For the entries below, print exactly the lines between the line holding "You are a computer-use agent. Image resolution: width=364" and the line holding "Screen dimensions: 605x568", inclusive, and nothing else.

━━━━━ Information shown

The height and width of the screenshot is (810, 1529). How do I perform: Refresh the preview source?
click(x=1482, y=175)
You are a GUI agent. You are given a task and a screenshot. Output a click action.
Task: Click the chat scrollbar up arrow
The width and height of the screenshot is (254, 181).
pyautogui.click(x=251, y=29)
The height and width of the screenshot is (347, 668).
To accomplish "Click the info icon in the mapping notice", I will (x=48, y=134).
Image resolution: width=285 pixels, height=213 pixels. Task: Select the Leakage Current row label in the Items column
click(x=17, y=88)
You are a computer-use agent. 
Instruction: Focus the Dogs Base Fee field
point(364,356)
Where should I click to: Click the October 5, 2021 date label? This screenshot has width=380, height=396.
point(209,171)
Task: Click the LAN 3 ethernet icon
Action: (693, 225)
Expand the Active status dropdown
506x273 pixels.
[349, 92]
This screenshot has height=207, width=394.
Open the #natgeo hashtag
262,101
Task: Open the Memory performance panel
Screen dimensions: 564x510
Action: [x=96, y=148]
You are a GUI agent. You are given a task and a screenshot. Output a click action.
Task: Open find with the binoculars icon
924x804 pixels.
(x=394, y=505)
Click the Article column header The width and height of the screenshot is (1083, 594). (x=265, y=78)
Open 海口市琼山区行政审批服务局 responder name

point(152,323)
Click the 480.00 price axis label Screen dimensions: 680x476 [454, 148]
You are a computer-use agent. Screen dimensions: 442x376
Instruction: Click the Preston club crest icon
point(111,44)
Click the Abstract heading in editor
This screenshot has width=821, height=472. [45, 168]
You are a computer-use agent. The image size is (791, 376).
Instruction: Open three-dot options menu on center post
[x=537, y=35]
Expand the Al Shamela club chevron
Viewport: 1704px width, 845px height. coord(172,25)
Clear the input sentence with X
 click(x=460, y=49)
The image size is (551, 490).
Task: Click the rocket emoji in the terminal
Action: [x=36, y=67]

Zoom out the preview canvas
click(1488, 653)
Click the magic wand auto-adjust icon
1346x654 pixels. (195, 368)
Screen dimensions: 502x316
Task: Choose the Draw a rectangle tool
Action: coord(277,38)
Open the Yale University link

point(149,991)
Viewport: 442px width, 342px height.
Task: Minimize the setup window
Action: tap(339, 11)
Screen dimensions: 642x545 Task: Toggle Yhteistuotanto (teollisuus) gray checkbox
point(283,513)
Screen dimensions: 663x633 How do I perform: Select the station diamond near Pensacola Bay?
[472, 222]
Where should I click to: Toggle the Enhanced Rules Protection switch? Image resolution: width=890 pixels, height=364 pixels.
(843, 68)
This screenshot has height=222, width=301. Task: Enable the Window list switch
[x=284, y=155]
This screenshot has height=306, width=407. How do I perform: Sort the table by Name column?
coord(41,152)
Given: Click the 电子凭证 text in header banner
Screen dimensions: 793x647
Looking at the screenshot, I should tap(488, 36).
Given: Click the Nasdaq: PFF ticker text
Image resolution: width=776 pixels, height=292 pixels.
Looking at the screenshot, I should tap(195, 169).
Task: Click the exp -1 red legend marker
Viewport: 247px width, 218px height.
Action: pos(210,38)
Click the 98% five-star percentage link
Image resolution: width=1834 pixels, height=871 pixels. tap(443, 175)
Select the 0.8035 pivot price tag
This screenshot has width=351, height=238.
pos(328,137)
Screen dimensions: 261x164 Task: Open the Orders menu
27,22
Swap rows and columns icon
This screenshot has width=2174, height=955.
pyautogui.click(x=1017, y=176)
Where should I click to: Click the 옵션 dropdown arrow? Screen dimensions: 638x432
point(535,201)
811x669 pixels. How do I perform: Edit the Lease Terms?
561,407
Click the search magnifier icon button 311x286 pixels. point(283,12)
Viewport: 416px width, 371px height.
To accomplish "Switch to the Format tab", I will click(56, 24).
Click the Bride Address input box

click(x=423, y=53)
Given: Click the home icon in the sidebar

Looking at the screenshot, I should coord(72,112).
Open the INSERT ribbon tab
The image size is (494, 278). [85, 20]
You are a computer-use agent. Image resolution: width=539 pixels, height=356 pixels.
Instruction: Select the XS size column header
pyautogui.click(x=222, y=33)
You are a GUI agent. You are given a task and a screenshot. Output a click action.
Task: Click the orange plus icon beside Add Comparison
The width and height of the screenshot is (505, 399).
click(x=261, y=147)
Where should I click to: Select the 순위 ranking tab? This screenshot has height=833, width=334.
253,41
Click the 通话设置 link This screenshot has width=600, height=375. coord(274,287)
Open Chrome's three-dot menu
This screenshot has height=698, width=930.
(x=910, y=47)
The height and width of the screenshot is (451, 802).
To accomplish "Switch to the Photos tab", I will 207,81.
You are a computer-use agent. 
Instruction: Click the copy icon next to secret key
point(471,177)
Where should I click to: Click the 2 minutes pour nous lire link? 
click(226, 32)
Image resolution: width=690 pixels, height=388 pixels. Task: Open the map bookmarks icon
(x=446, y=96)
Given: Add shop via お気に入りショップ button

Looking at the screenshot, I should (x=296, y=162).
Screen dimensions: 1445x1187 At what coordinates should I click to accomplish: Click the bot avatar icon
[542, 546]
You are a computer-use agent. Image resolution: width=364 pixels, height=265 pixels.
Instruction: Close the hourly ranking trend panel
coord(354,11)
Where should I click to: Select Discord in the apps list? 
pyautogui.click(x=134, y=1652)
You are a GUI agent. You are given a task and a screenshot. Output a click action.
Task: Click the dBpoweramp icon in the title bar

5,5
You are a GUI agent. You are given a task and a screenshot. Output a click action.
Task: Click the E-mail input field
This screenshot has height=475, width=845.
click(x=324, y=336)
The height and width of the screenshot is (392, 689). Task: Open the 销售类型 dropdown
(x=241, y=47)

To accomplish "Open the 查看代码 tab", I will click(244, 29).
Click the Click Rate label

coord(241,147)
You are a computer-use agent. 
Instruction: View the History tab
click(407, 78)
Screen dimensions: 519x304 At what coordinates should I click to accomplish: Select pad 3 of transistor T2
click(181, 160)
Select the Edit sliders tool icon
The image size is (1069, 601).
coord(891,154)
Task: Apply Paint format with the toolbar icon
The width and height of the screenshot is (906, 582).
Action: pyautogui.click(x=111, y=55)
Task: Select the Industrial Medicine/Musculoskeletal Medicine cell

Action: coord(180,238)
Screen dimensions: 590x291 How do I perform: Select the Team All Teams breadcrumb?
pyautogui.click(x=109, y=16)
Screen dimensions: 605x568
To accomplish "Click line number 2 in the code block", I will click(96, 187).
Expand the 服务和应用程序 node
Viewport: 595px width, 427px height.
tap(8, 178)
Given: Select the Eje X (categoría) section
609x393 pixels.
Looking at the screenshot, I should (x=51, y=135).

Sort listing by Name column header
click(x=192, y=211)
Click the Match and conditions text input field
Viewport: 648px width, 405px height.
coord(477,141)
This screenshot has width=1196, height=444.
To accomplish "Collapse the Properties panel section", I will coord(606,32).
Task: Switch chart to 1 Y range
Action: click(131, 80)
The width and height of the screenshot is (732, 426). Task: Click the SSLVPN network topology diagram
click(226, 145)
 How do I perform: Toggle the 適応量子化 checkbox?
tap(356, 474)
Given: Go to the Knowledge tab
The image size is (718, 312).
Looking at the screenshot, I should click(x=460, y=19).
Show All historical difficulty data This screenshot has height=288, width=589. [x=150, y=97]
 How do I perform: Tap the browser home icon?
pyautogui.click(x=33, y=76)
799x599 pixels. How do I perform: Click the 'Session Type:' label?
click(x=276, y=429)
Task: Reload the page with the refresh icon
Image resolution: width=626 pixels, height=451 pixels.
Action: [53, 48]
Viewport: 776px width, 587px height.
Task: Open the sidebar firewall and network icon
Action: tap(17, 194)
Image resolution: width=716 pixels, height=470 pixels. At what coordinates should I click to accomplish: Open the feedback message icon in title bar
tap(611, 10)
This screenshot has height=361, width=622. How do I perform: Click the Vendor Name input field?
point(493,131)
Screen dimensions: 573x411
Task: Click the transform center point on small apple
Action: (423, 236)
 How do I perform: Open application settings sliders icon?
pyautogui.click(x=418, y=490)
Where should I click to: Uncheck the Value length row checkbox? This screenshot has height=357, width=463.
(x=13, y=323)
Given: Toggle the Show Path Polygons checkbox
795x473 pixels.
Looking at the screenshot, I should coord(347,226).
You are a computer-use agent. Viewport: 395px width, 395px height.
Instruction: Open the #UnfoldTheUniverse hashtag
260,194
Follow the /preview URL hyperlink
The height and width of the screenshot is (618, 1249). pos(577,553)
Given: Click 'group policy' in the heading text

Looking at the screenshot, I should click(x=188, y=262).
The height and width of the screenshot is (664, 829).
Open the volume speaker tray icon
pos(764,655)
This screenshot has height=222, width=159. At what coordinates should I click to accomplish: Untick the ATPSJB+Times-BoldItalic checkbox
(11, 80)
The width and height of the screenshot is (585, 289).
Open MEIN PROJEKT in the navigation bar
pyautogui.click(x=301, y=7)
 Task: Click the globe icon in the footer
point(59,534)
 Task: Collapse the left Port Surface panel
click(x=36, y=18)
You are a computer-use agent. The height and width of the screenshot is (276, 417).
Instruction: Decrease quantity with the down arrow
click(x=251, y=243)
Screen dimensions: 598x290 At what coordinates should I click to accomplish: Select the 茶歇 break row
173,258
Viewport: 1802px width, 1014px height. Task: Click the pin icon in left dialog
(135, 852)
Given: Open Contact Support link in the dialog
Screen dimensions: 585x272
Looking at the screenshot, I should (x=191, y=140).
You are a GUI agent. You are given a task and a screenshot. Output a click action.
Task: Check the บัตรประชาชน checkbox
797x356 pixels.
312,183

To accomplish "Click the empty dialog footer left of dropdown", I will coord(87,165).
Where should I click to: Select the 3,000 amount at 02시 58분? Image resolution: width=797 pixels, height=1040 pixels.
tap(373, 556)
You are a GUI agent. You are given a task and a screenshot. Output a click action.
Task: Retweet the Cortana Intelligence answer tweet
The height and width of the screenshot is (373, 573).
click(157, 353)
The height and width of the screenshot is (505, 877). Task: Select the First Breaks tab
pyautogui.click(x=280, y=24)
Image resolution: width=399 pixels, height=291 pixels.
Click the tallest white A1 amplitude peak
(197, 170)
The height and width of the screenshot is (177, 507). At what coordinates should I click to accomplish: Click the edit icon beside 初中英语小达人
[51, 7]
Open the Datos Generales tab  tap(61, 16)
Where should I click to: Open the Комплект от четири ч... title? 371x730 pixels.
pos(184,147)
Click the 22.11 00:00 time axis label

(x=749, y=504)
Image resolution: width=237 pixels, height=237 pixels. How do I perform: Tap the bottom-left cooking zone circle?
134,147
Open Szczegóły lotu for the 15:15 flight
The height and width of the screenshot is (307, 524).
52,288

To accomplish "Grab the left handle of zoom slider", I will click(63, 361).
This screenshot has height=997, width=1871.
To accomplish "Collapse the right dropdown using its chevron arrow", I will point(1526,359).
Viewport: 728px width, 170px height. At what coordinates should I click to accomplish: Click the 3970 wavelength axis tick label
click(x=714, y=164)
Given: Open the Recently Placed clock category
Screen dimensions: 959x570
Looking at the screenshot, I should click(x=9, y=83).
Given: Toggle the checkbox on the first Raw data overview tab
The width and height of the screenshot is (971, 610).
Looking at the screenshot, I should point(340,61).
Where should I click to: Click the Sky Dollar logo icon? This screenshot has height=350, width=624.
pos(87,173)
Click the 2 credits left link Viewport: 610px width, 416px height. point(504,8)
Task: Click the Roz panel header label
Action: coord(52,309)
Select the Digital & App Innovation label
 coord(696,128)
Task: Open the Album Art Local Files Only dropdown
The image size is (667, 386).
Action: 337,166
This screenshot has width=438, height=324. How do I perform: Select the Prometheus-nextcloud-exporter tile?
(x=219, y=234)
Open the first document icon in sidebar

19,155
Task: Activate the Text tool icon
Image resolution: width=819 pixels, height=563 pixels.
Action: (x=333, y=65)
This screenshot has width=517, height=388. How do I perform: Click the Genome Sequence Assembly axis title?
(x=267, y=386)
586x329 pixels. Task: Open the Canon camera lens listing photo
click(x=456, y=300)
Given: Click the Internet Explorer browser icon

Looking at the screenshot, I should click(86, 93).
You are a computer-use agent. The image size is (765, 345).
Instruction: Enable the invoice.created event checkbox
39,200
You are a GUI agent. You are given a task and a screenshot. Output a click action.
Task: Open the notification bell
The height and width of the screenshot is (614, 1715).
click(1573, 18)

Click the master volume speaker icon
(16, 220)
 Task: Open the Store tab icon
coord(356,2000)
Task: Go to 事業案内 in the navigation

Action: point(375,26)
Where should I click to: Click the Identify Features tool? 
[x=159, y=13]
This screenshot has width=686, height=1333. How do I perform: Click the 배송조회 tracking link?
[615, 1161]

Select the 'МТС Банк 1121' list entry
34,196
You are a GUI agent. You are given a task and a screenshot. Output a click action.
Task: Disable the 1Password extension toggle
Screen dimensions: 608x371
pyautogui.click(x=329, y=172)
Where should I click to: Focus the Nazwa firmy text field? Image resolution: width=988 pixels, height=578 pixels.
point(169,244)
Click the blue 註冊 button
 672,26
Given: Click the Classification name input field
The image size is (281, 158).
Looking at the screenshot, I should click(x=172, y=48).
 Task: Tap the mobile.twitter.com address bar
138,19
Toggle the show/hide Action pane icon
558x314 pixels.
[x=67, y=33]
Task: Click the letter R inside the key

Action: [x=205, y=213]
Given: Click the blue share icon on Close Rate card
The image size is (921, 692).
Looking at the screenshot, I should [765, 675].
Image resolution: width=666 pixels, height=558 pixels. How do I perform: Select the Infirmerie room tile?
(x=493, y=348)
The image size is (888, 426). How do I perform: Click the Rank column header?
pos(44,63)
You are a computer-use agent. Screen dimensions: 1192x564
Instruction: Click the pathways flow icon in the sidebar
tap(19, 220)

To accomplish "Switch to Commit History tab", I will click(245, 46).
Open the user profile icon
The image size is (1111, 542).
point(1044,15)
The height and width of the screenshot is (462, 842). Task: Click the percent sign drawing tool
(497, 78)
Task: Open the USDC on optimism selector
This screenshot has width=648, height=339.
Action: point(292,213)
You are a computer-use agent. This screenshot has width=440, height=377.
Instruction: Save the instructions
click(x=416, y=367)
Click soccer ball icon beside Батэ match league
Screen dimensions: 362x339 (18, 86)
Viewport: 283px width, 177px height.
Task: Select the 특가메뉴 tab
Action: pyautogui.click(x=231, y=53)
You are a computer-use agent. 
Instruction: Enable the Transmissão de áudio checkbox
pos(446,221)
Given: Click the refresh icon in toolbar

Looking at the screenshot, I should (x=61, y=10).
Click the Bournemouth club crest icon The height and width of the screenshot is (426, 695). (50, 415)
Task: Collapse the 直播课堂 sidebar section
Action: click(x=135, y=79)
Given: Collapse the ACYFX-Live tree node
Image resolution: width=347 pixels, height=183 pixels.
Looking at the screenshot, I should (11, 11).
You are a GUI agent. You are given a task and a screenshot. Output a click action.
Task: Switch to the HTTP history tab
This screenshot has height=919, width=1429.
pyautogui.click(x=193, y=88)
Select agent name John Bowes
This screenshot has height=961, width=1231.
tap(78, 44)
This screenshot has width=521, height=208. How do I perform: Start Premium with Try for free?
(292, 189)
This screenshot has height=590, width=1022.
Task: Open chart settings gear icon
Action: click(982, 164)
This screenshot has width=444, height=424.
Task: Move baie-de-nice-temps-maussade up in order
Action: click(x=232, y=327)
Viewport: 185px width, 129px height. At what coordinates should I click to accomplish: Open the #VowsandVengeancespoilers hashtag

━━━━━━━━━━

■ Exercise solution ■
You are a computer-use agent. Image resolution: width=364 pixels, height=265 pixels.
Instruction: Close the hourly ranking trend panel
coord(354,11)
Where should I click to: Select Discord in the apps list? 
pyautogui.click(x=134, y=1652)
You are a GUI agent. You are given a task and a screenshot. Output a click action.
Task: Click the dBpoweramp icon in the title bar

5,5
You are a GUI agent. You are given a task and a screenshot. Output a click action.
Task: Click the E-mail input field
This screenshot has height=475, width=845.
click(x=324, y=336)
The height and width of the screenshot is (392, 689). Task: Open the 销售类型 dropdown
(x=241, y=47)

To accomplish "Open the 查看代码 tab", I will click(244, 29).
Click the Click Rate label

coord(241,147)
You are a computer-use agent. 
Instruction: View the History tab
click(407, 78)
Screen dimensions: 519x304 At what coordinates should I click to accomplish: Select pad 3 of transistor T2
click(181, 160)
Select the Edit sliders tool icon
The image size is (1069, 601).
coord(891,154)
Task: Apply Paint format with the toolbar icon
The width and height of the screenshot is (906, 582).
Action: pyautogui.click(x=111, y=55)
Task: Select the Industrial Medicine/Musculoskeletal Medicine cell

Action: coord(180,238)
Screen dimensions: 590x291 How do I perform: Select the Team All Teams breadcrumb?
pyautogui.click(x=109, y=16)
Screen dimensions: 605x568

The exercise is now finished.